At r >= 40, the picture is clear: some edges are redundant because they are deep, and others are redundant because they are part of a dense community. This means that, for the first part, the Simmelian backbone coincides with the deepest edges. For the second part, it coincides with the edges connecting the codes in the central 42-core to each other (again, the latter are higlighted in blue, in the northeast).

Association strength

In this network, association depth and association breadth of the edges are very tightly correlated (correlation coefficient = 0.96). The two measures encode essentially the same information, and are therefore equally good at representing the structure of this corpus in a Lévi-Straussian sense.
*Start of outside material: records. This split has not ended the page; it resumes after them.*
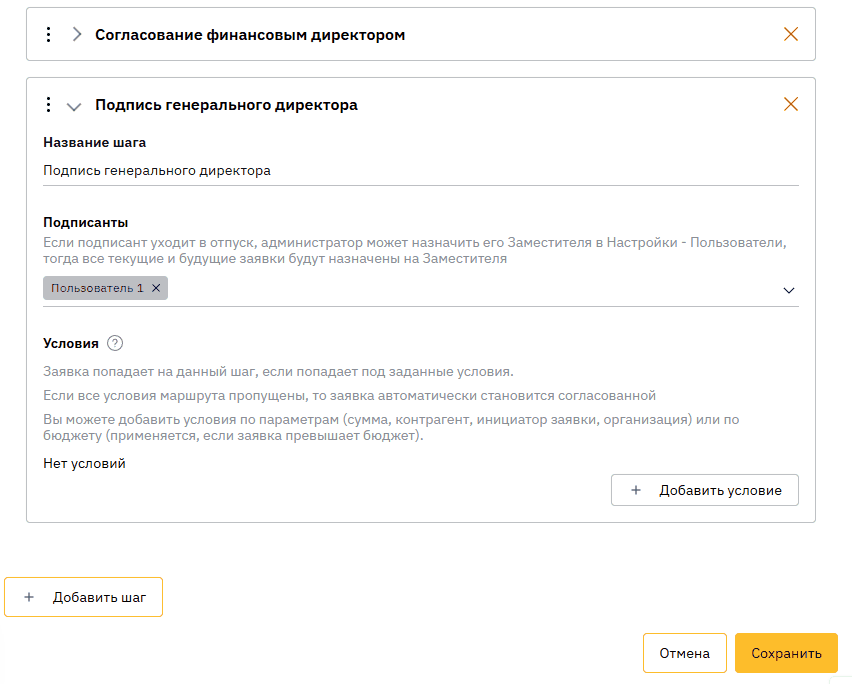Open the Подписанты dropdown arrow

coord(788,290)
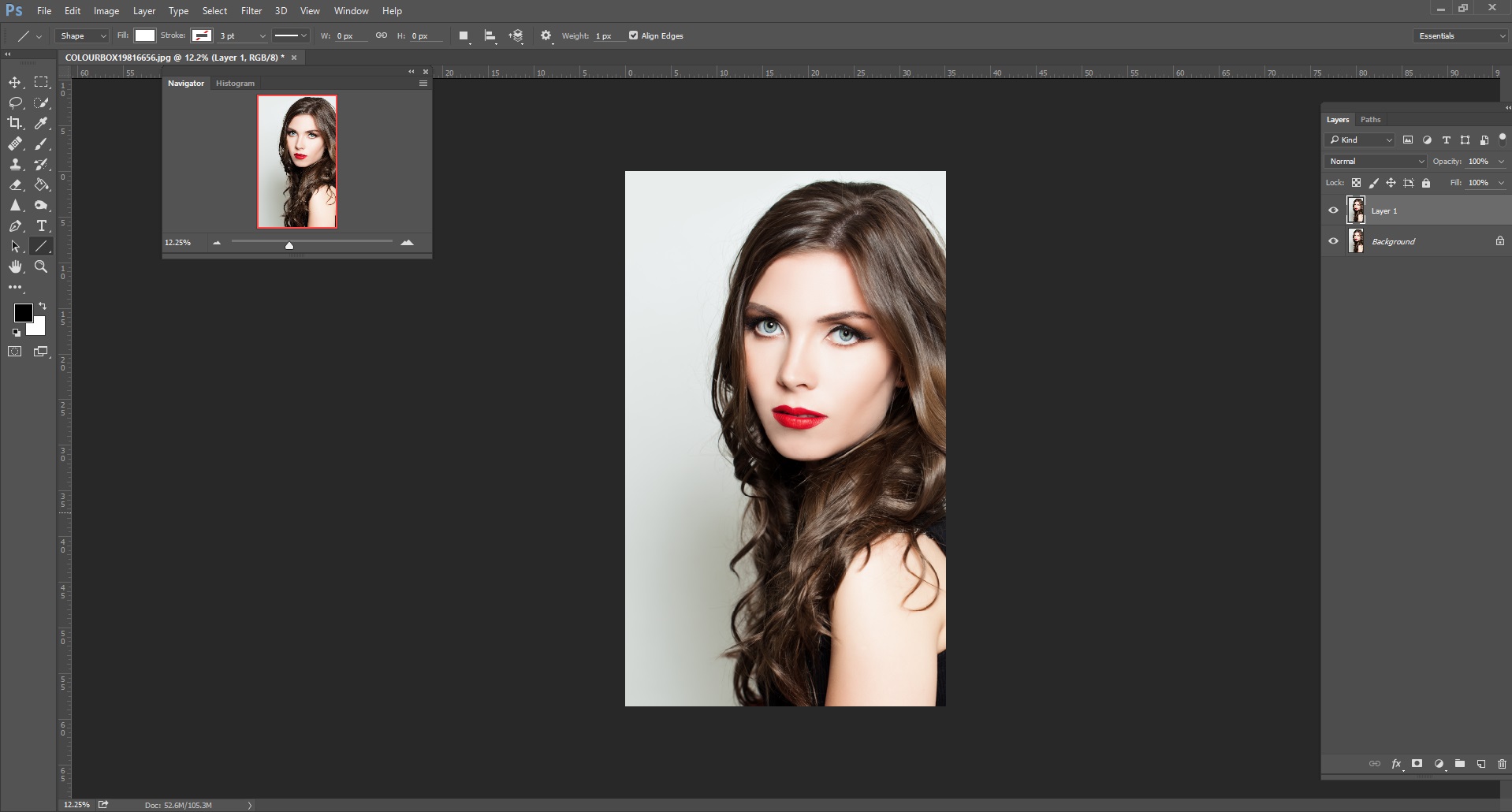The height and width of the screenshot is (812, 1512).
Task: Expand the Shape tool mode dropdown
Action: point(83,36)
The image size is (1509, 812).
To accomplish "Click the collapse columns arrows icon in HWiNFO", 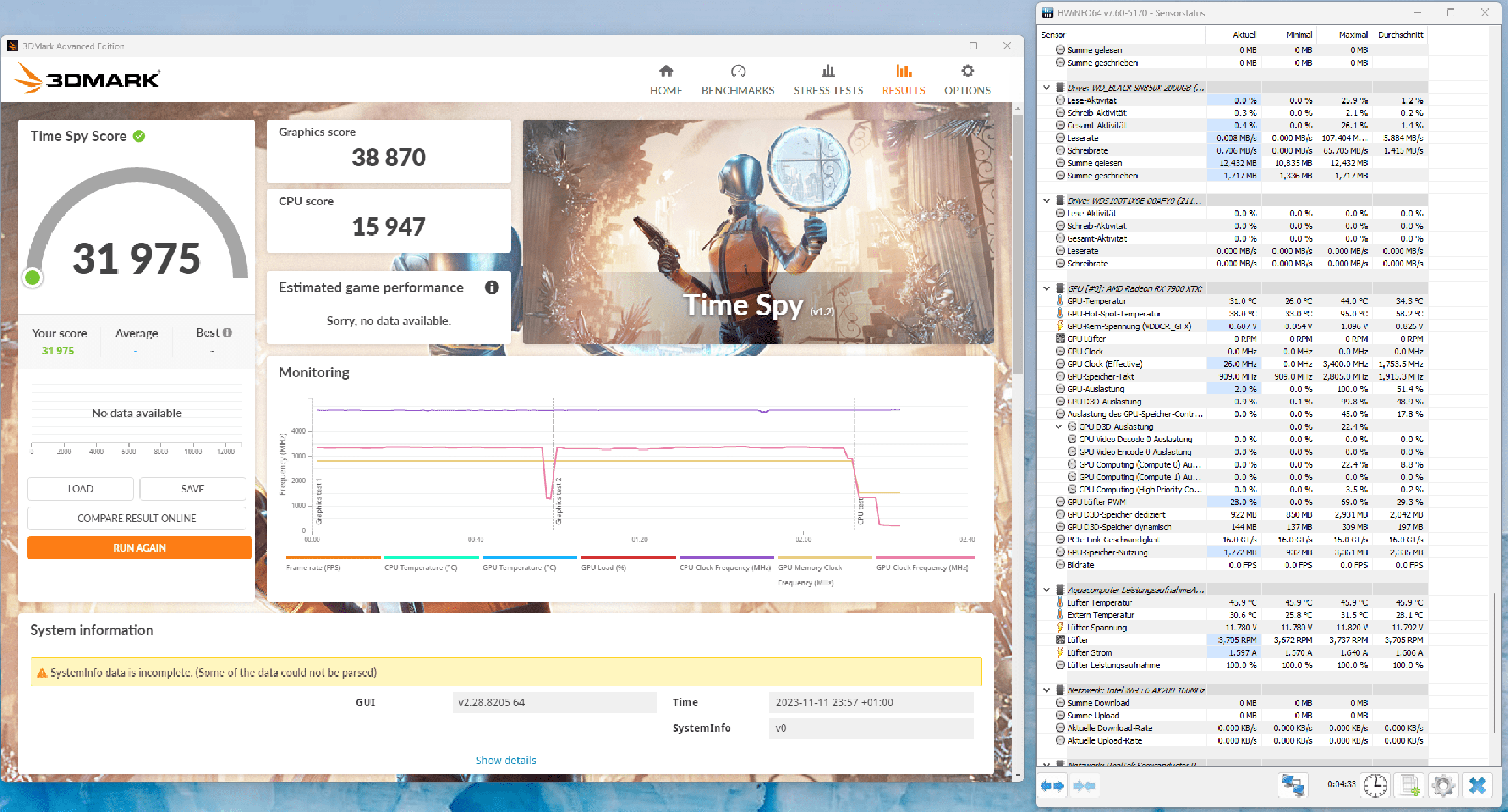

The five deeper edges, which are also five out of the six broader edges, form a star around Law and Justice Party:

In general, this network has a core-periphery structure that resists to reduction. If we filter for b >= 7, we obtain a network with 78 codes, connected by 136 edges, which is quite legible as the inner structure of the overall CCN. The main hubs are Law and Justice party again (39 of the 136 edges are incident to it!), LAinadequate (14 edges), Catholic Church (11), and pandemic, POLculid and abortion (10 each). This ranking roughly mirrors the ranking of the number of incident edges in the unreduced CCN. Filtering for values such as b >= 5, 6 or 8 changes the number of codes and edges filtered in, but not the network’s basic structure. Results are very similar if we filter based on association depth instead of breadth.

Next up: analysis by gender.

Also, @rebelethno, let me know if you want to “zoom in” in anything in particular, as always.


@alberto This is huge and amazing! Many thanks @Wojt and I are just having the first look at it. It will be a lot of super interesting work to interpret all of this. Many, many thanks!